#too much prose!
14 messages · Page 1 of 1 (latest)
@stuck shuttle which model are you using?
There are different methods with different models
Dolphin mixtral
Cool - with both models you can
- Use prefilling ( pass a part of the assistant response and it will finish that for you )
- Add details in a system message ( instruct it with words like: this is a concise conversation, only send short responses )
- Give it some example history, as well as a good system message. This involves you editing its first few responses to something ideal - then it should follow the pattern later on
In my testing it seems Dolphin doesnt return too much - so I assume its part of learning from its chat history
It really depends on what you are trying to do
If its a natural character chat something like
When you respond, respond in a natural tone, as if you are messaging somebody, or having a natural conversation with them.
Only return 1, maybe 2 sentences max, unless the user explicitly asks you to return more.
You are talking to {Your Name}, and your name is {Character Name Here}.

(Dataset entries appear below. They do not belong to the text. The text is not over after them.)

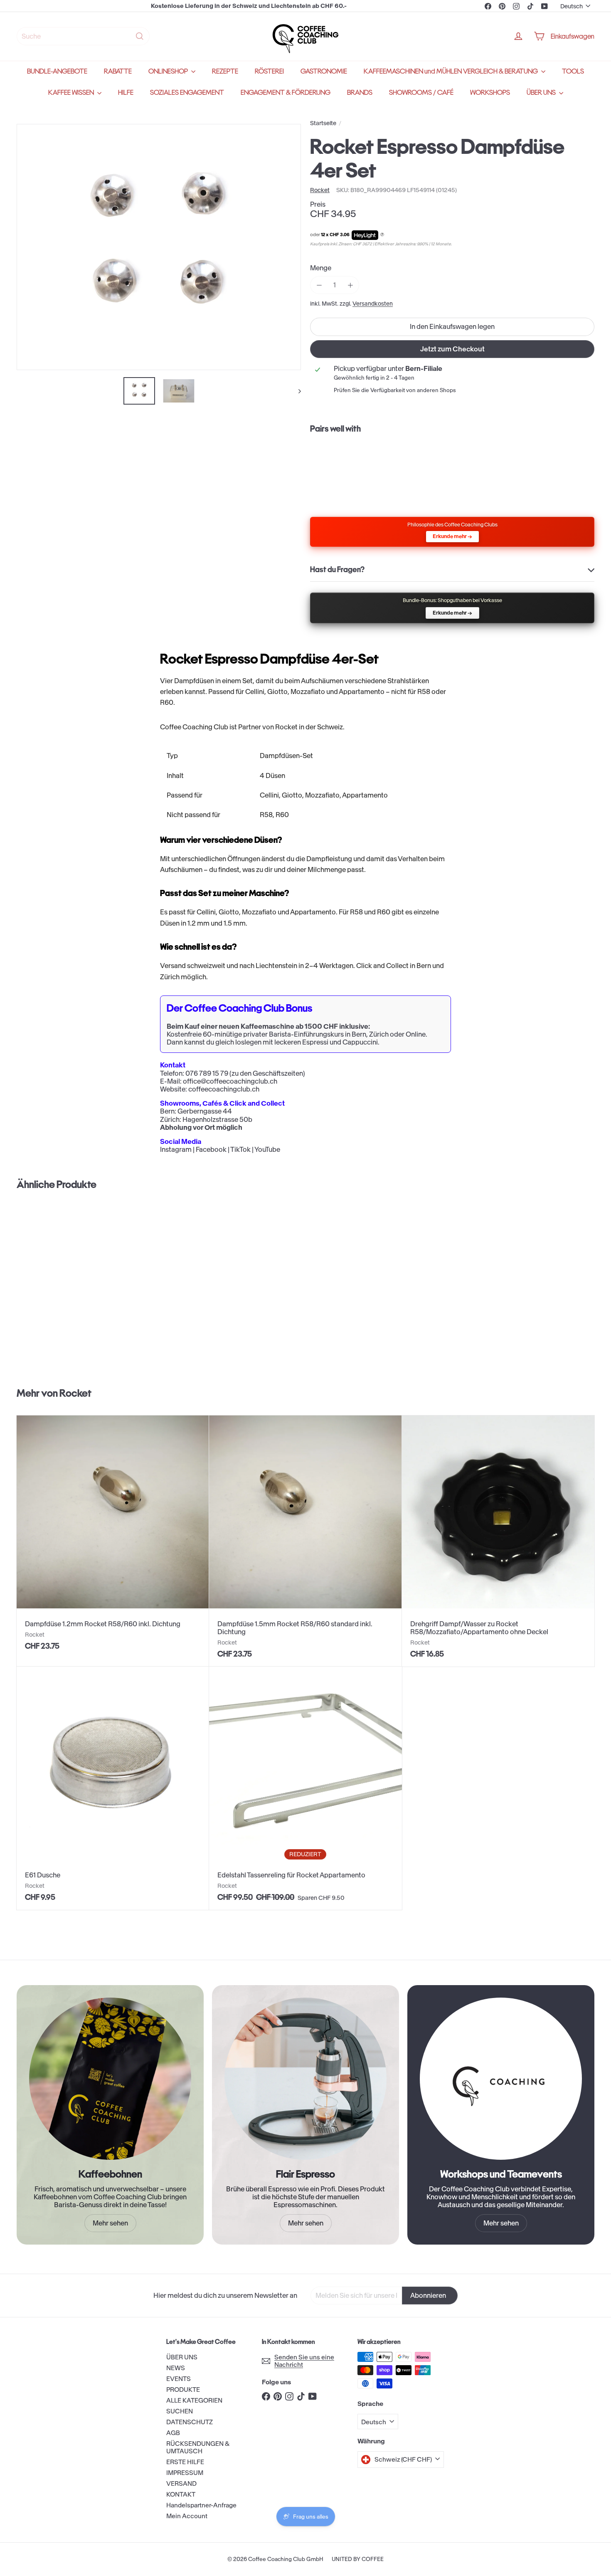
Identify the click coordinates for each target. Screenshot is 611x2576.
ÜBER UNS (542, 92)
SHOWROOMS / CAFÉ (421, 92)
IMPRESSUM (184, 2473)
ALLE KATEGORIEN (194, 2400)
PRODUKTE (183, 2389)
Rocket (75, 1393)
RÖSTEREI (269, 71)
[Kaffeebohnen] (110, 2079)
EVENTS (178, 2379)
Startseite (323, 123)
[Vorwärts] (296, 390)
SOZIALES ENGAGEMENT (187, 92)
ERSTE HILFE (185, 2462)
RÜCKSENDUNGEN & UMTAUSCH (197, 2447)
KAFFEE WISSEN (71, 92)
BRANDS (359, 92)
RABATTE (118, 71)
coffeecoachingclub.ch (223, 1089)
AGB (173, 2433)
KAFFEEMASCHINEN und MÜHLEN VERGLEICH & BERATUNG (451, 71)
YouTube (267, 1149)
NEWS (175, 2368)
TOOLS (573, 71)
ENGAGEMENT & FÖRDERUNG (285, 92)
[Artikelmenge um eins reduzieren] (319, 285)
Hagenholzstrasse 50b (217, 1119)
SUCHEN (179, 2411)
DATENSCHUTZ (189, 2422)
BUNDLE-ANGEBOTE (57, 71)
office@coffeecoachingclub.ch (230, 1081)
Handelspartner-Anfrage (201, 2505)
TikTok (240, 1149)
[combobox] (83, 36)
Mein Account (186, 2516)
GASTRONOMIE (324, 71)
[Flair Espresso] (305, 2079)
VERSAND (181, 2483)
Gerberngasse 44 (204, 1111)
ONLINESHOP (168, 71)
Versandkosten (372, 303)
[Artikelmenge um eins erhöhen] (350, 285)
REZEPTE (225, 71)
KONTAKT (180, 2494)
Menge (320, 268)
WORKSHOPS (490, 92)
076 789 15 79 (206, 1073)
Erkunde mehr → (452, 536)
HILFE (125, 92)
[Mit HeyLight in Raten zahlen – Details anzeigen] (382, 235)
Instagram (176, 1149)
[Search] (140, 36)
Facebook (211, 1149)
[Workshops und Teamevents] (501, 2079)
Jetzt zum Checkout (452, 349)
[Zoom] (159, 247)
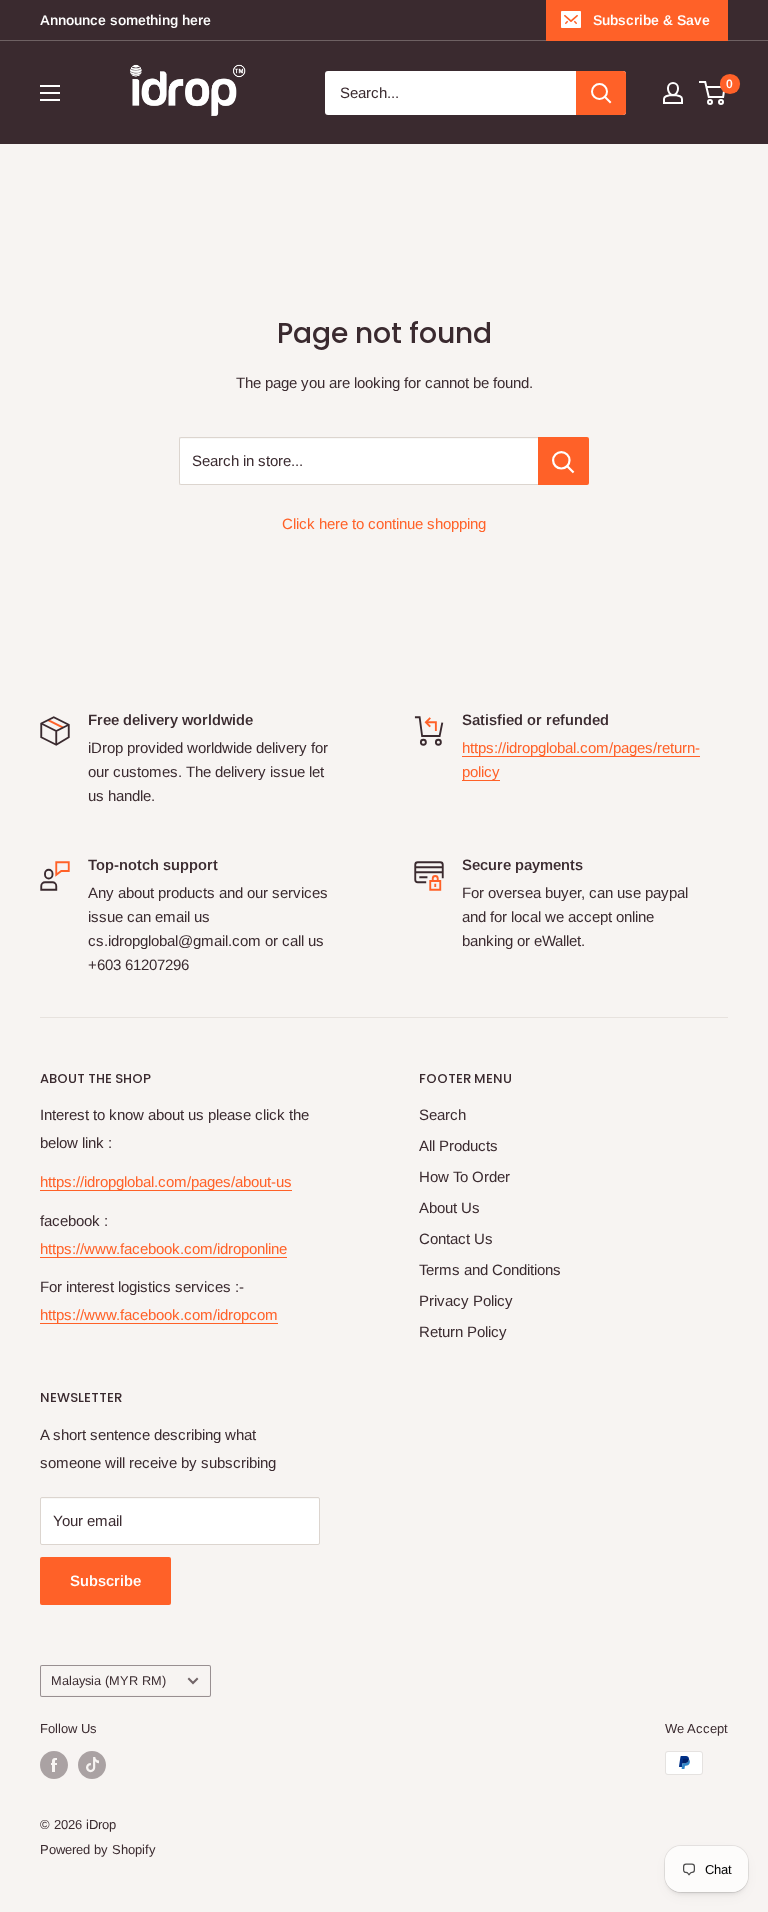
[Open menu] (50, 93)
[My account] (673, 93)
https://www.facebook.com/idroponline (163, 1248)
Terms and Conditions (490, 1269)
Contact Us (456, 1238)
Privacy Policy (466, 1300)
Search (442, 1114)
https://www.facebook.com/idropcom (159, 1314)
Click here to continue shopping (384, 523)
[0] (713, 93)
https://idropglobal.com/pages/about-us (166, 1181)
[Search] (601, 93)
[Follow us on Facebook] (54, 1765)
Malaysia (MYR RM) (108, 1680)
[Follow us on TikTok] (92, 1765)
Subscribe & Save (651, 20)
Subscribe (105, 1580)
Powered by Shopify (98, 1849)
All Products (458, 1145)
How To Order (464, 1176)
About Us (449, 1207)
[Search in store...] (563, 461)
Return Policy (463, 1331)
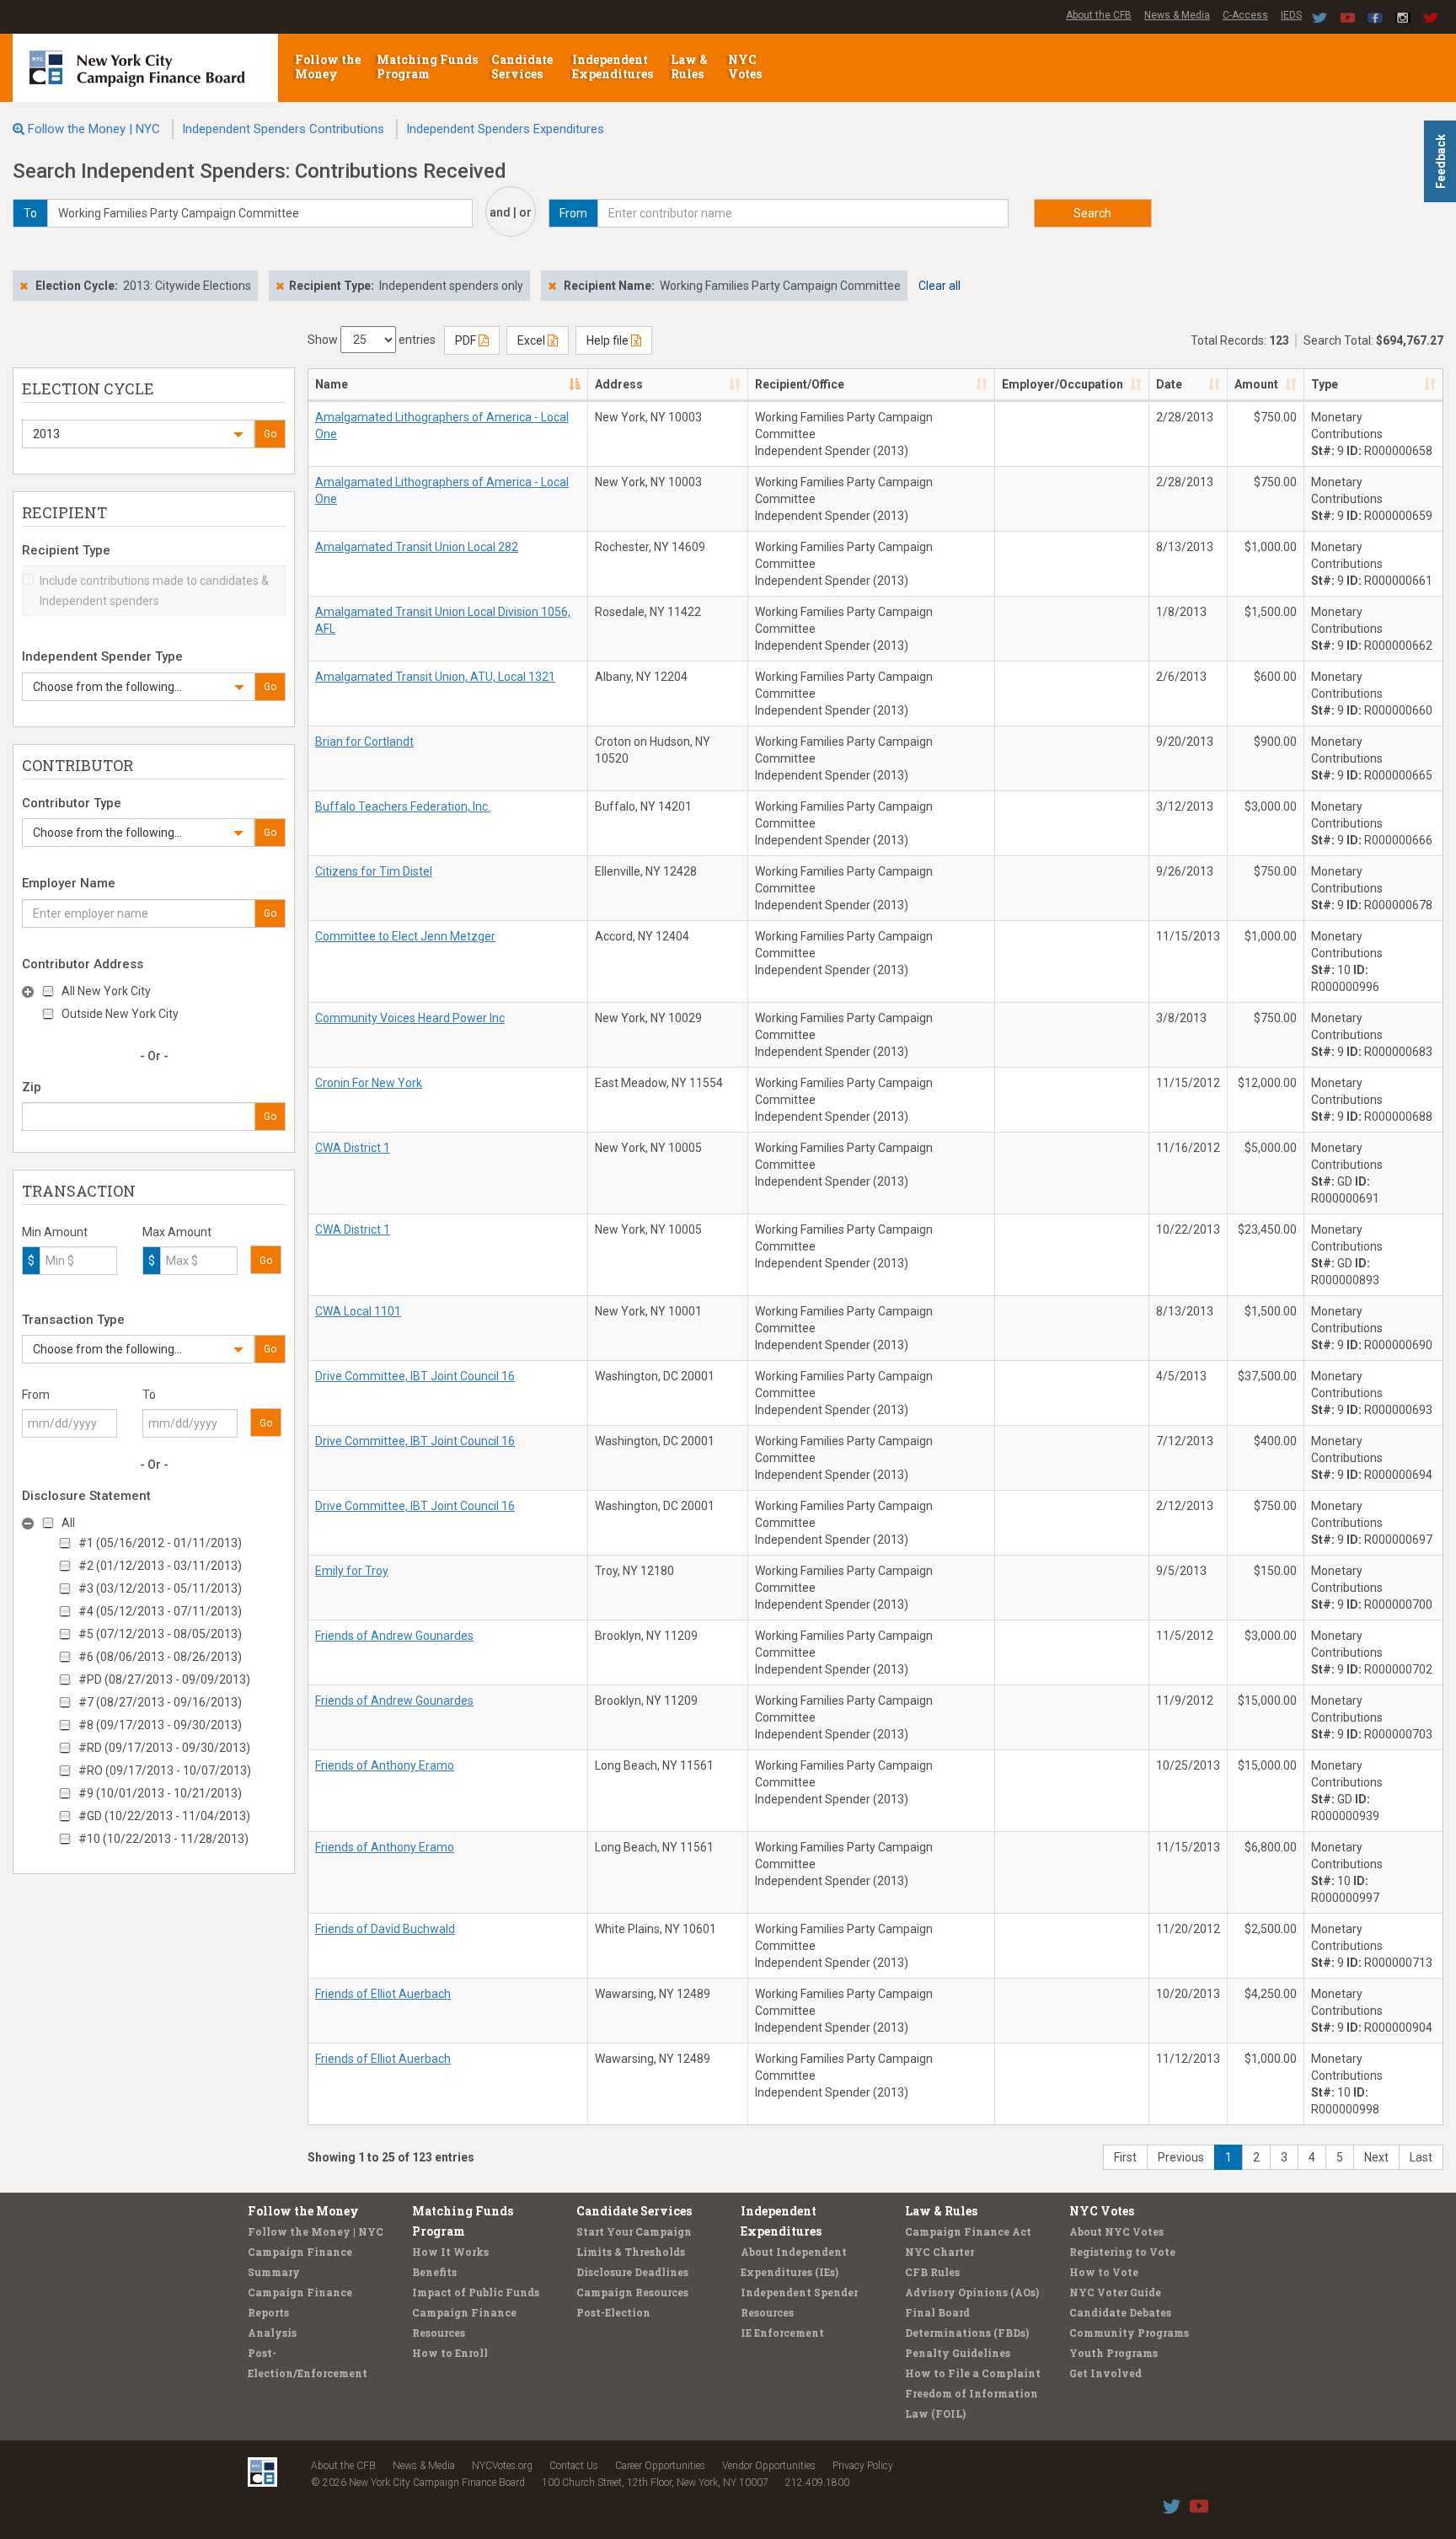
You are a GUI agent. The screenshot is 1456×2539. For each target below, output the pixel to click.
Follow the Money (328, 66)
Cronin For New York (368, 1083)
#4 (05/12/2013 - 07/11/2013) (160, 1611)
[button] (138, 434)
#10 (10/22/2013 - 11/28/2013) (163, 1838)
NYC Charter (939, 2251)
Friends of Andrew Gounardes (394, 1635)
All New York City (106, 991)
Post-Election (613, 2312)
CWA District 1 (352, 1147)
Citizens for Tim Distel (373, 871)
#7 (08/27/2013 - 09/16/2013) (160, 1702)
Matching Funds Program (427, 66)
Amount (1256, 384)
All (68, 1522)
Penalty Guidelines (957, 2353)
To (149, 1394)
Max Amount (176, 1232)
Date (1169, 384)
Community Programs (1129, 2332)
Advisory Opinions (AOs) (972, 2292)
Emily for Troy (351, 1571)
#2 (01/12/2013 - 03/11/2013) (160, 1565)
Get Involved (1105, 2373)
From (36, 1394)
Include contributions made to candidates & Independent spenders (154, 591)
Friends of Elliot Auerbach (383, 1994)
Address (619, 384)
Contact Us (573, 2466)
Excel (532, 340)
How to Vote (1103, 2272)
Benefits (434, 2272)
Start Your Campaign (634, 2231)
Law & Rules (689, 66)
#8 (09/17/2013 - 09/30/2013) (160, 1725)
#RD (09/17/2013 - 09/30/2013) (164, 1747)
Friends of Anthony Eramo (384, 1765)
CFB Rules (932, 2272)
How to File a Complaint (973, 2373)
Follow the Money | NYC (94, 129)
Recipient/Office (799, 384)
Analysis (272, 2332)
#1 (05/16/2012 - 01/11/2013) (160, 1543)
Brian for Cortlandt (364, 741)
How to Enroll (450, 2353)
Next (1376, 2157)
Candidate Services (522, 66)
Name (331, 384)
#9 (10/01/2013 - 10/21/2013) (160, 1793)
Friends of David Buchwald (385, 1929)
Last (1421, 2157)
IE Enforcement (782, 2332)
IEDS (1291, 15)
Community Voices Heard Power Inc (410, 1018)
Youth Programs (1113, 2353)
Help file (608, 340)
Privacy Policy (862, 2466)
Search (1092, 213)
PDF (467, 340)
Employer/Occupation (1062, 384)
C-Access (1245, 15)
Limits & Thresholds (630, 2251)
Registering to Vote (1122, 2251)
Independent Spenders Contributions (283, 129)
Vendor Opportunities (769, 2466)
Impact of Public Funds (475, 2292)
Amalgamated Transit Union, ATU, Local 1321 (435, 676)
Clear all (939, 285)
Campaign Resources (632, 2292)
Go (270, 434)
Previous (1181, 2157)
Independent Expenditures (614, 66)
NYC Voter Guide (1115, 2292)
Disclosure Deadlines (632, 2272)
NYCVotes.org (502, 2466)
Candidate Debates (1120, 2312)
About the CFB (1099, 15)
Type (1324, 384)
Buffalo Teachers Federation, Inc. (402, 806)
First (1125, 2157)
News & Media (1177, 15)
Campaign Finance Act (968, 2231)
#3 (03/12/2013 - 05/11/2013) (160, 1588)
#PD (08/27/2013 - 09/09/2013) (164, 1679)
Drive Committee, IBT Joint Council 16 (415, 1376)
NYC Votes (746, 66)
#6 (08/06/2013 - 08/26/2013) (160, 1656)
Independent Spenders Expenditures (505, 129)
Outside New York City (120, 1013)
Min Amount (55, 1232)
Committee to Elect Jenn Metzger (405, 936)
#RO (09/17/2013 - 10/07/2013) (164, 1770)
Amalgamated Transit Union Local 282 (416, 547)
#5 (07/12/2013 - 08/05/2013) (160, 1634)
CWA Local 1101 (358, 1311)
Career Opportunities (660, 2466)
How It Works (450, 2251)
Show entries (372, 339)
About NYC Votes (1116, 2231)
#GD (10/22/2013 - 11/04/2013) (164, 1816)
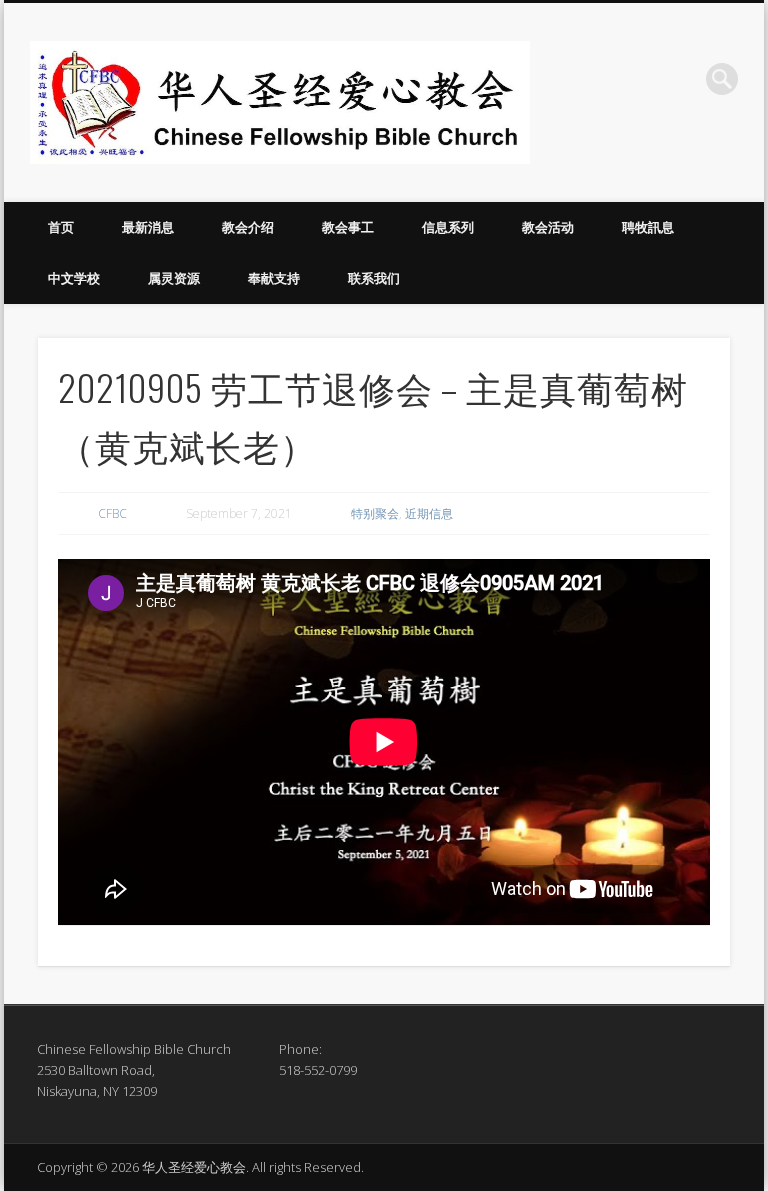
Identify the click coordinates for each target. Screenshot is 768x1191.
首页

{Insert some more context and personality here}
heres an example of that across both models: https://modelbench.ai/shared/chat/15e692b9-1315-4483-9a74-f190d17a3cd8
Absolutely - infact, the clearer the prompt, the better. Just be aware of token limits
Dolphin Mix 8x22b has 64k token context window which is pretty large, so you should be plenty fine. the 8b model is half so it depends how long your chat is - but OpenRouter manages that atm anyway I think
What’s the difference with 8b and 22b